:: Action item ::
Each line containing the string "field" should be copied out of the entries.

(Collected data entries)
□ □ □ □ □

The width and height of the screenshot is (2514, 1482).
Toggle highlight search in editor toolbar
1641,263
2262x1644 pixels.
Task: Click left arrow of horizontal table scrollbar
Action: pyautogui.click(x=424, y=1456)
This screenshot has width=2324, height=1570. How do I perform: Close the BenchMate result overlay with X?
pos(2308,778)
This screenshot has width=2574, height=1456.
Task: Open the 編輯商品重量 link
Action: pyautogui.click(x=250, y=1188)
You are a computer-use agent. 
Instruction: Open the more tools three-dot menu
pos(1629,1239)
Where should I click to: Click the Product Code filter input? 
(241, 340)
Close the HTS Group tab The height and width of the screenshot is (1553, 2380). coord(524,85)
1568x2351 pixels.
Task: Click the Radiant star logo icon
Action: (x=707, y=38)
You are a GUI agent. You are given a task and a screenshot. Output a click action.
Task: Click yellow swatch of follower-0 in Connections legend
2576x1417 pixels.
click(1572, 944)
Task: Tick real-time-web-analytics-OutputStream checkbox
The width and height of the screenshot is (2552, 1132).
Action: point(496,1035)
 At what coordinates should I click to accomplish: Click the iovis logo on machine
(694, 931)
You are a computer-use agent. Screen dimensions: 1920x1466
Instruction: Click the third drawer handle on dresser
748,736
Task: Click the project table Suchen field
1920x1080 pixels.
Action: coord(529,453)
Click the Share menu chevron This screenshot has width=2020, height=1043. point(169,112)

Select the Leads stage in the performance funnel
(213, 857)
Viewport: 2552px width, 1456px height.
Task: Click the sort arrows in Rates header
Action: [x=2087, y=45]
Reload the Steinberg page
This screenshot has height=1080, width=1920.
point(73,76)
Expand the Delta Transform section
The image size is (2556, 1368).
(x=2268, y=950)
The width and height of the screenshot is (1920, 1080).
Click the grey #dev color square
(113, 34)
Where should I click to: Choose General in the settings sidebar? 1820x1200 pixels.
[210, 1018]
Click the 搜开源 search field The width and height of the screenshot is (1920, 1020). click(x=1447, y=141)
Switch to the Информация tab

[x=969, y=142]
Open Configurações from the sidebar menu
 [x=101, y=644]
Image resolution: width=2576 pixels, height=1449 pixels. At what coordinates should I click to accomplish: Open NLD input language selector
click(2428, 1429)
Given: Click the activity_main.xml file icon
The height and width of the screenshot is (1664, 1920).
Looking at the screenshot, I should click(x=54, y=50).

□ □ □ □ □

:: Task output ::
Task: Click the project table Suchen field
Click the 搜开源 search field The width and height of the screenshot is (1920, 1020). click(x=1447, y=141)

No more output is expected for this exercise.